(Saved entries)

▬▬▬

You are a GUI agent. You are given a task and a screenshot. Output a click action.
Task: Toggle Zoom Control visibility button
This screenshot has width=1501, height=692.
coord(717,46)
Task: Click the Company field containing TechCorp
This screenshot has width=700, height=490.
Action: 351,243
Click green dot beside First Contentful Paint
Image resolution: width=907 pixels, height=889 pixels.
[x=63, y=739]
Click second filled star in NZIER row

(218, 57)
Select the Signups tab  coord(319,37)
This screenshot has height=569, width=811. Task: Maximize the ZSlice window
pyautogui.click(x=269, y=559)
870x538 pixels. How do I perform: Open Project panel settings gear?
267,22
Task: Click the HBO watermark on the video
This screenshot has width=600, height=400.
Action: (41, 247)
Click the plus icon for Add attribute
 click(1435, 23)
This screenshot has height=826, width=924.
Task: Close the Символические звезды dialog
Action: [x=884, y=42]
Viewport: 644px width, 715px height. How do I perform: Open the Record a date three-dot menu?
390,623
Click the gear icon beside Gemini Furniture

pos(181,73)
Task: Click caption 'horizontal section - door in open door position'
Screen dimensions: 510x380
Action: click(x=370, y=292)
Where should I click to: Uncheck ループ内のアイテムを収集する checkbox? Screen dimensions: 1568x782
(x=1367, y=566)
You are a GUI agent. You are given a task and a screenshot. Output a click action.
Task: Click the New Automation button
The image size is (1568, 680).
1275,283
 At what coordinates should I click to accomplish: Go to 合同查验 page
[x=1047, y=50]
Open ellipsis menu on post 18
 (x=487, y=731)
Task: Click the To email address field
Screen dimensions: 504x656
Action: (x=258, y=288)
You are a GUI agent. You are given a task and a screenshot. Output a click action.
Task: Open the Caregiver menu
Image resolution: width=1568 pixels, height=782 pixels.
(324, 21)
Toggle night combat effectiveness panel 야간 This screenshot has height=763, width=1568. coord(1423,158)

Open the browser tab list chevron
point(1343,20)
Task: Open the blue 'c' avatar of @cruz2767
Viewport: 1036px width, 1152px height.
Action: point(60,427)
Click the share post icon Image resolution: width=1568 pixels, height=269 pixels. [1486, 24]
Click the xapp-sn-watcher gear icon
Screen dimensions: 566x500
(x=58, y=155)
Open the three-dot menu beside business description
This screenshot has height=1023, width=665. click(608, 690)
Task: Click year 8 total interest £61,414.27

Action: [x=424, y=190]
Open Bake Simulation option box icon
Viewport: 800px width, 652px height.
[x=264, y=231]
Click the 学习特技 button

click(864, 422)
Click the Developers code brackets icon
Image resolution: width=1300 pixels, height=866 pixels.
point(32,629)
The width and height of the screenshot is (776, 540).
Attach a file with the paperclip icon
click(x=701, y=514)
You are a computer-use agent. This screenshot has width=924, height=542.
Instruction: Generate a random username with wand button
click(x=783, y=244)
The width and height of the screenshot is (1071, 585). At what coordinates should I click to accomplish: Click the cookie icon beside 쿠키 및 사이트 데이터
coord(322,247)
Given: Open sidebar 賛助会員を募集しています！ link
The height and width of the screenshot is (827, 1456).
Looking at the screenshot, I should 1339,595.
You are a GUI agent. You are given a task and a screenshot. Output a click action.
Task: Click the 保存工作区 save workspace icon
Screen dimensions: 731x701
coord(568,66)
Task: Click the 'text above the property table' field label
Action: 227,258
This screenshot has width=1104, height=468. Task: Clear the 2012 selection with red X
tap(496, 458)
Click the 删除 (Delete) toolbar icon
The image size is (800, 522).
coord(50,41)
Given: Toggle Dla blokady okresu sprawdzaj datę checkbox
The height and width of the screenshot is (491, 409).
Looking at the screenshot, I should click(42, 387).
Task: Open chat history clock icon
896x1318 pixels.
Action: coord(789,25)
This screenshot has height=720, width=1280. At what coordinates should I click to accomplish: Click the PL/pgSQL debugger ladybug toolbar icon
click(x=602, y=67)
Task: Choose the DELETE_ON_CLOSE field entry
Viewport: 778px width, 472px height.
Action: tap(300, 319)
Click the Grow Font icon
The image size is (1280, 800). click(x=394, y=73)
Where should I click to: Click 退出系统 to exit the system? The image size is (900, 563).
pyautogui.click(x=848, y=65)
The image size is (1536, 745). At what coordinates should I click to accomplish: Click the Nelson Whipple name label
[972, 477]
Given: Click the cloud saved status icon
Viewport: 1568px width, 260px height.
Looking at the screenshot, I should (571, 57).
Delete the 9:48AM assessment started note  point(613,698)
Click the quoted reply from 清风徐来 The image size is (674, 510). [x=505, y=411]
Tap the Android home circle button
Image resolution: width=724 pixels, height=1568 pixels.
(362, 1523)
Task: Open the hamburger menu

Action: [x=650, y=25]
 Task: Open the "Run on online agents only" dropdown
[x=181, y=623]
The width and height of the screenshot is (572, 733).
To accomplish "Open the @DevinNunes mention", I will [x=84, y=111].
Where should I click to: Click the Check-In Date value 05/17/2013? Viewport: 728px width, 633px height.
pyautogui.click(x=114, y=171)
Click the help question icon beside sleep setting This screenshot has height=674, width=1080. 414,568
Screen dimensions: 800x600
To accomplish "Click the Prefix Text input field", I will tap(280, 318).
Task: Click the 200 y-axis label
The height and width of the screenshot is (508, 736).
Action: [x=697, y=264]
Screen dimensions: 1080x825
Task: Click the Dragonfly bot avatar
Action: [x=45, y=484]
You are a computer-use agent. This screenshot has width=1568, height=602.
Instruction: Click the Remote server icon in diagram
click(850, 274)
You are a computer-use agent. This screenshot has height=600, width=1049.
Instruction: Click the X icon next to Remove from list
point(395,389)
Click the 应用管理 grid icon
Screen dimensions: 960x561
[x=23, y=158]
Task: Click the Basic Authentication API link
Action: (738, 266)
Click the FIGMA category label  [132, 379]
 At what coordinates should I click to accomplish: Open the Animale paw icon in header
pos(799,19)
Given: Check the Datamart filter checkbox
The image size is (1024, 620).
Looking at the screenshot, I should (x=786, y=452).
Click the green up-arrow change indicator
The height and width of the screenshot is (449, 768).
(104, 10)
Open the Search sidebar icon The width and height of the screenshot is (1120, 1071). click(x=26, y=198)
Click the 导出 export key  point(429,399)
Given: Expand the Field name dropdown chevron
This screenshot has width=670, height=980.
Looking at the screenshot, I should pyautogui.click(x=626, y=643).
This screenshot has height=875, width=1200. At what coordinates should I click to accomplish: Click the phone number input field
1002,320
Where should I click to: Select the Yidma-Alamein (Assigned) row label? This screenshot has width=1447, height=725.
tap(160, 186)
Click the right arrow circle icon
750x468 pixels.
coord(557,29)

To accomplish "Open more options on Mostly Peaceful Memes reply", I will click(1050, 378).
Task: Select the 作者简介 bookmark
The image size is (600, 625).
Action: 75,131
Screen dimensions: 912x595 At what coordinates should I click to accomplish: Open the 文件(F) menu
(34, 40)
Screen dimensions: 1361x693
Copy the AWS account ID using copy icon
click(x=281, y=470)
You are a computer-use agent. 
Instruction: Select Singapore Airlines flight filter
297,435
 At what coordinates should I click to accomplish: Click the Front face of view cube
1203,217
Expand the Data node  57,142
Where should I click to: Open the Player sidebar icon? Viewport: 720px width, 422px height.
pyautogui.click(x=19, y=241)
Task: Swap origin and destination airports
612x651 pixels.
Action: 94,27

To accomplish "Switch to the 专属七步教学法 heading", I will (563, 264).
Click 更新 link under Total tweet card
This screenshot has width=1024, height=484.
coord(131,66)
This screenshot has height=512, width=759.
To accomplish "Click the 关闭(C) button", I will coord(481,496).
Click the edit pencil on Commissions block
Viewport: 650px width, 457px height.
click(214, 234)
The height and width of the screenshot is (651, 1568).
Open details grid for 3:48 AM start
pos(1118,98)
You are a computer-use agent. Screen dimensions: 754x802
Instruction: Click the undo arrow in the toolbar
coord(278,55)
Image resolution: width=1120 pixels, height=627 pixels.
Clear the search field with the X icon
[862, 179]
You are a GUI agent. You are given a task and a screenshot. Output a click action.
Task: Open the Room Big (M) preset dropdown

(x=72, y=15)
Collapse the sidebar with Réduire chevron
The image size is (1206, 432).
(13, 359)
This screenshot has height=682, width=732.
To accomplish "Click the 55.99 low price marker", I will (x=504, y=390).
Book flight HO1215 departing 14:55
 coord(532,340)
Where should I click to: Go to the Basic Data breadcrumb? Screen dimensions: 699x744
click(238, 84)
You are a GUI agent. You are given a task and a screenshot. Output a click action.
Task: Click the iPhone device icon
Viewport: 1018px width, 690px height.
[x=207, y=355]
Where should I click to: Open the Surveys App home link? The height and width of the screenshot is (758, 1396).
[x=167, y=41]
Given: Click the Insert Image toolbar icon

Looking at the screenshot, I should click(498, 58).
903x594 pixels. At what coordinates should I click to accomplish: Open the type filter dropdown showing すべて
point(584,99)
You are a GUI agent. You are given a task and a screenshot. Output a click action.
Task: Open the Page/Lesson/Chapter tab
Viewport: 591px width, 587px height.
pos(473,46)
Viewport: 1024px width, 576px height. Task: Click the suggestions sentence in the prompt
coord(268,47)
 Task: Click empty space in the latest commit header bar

▬▬▬

### INSTRUCTIONS TO FOLLOW
Return the entries above unchanged, starting at the first line and stopping after the line with "Task: Click the Company".

### TASK OUTPUT
You are a GUI agent. You are given a task and a screenshot. Output a click action.
Task: Toggle Zoom Control visibility button
This screenshot has width=1501, height=692.
coord(717,46)
Task: Click the Company field containing TechCorp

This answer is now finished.